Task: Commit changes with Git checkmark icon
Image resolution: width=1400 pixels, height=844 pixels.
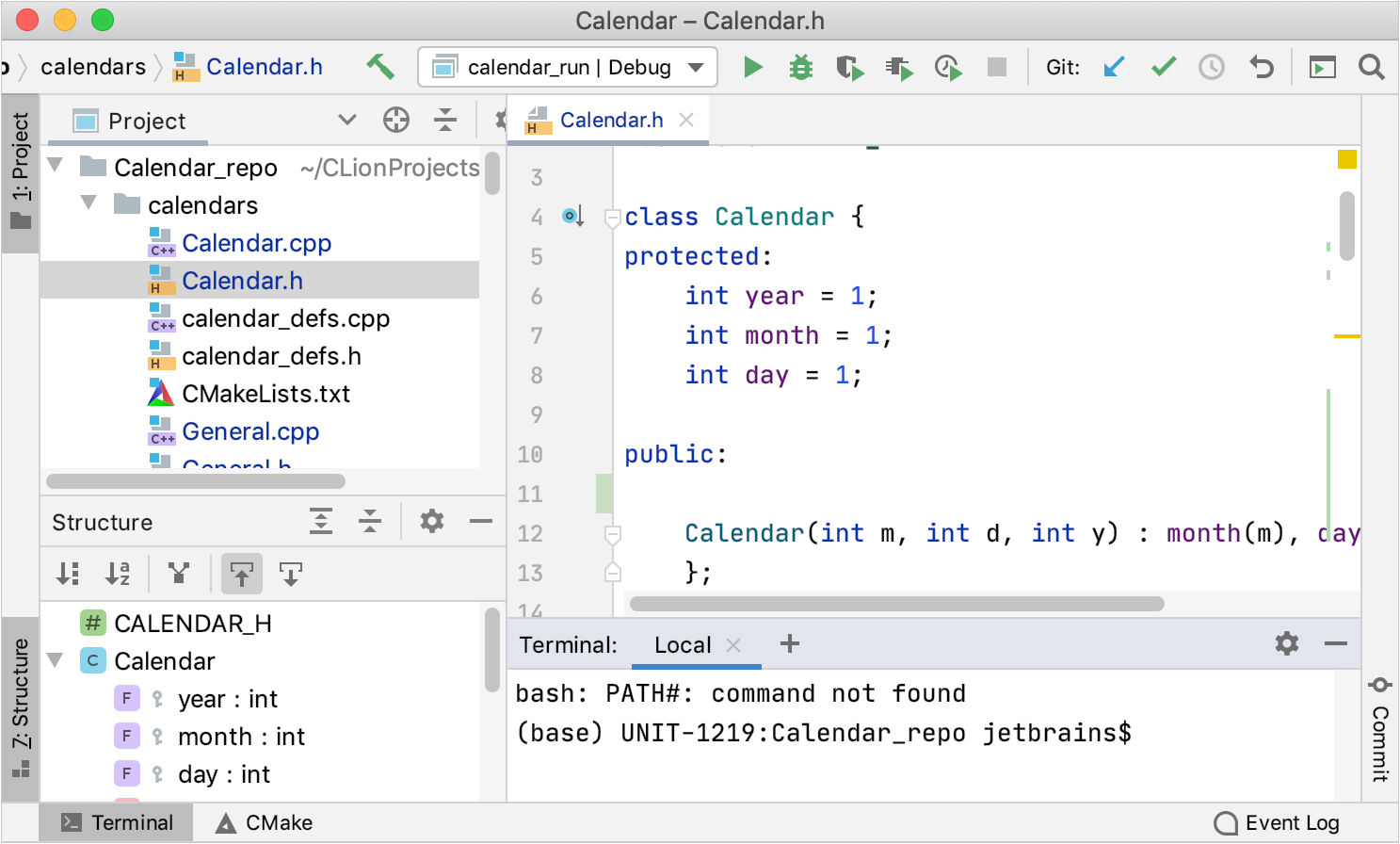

==

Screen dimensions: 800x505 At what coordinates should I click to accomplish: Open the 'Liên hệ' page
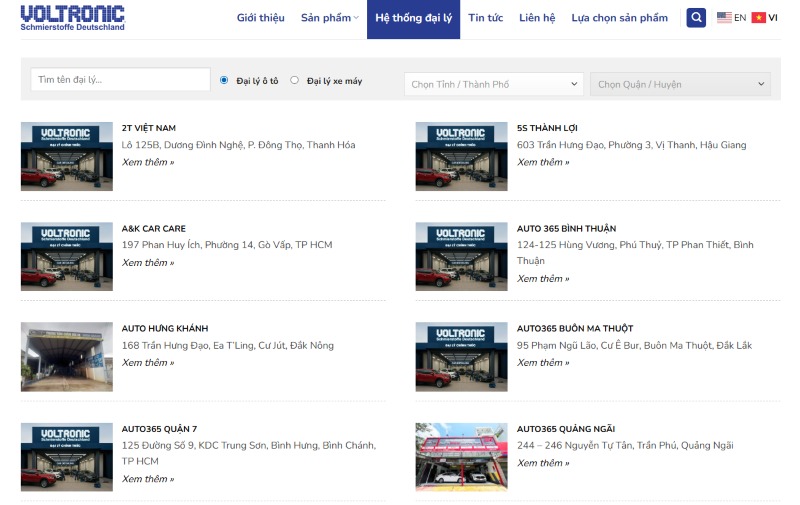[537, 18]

==

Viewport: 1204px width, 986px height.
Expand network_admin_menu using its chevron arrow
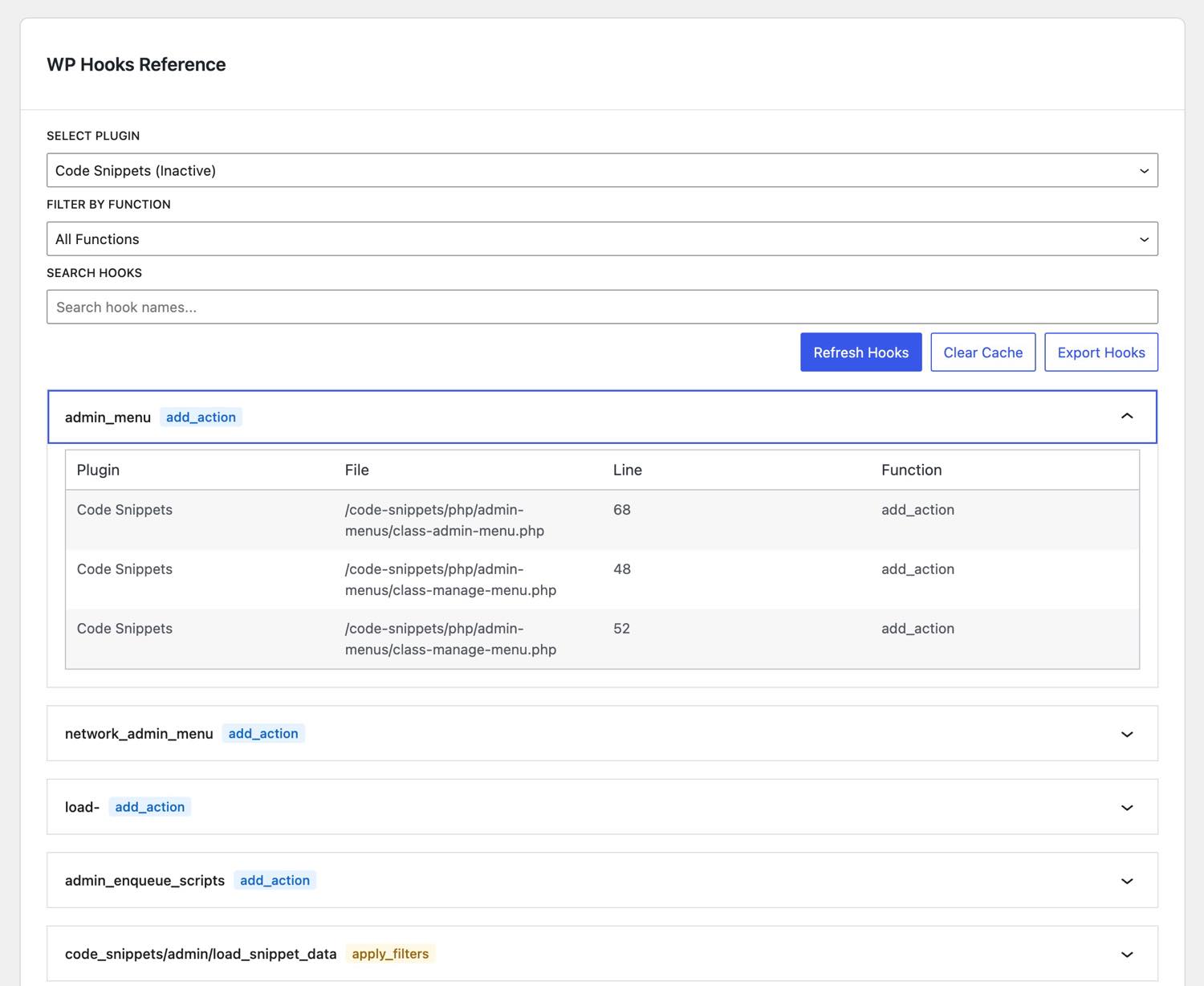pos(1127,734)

- **HOW TO COMPLETE THIS TASK**: If a line in the data contains the string "width", copy it.

- **COMPLETED EXERCISE**:
Image resolution: width=1400 pixels, height=844 pixels.
Viewport: 1204px width, 986px height.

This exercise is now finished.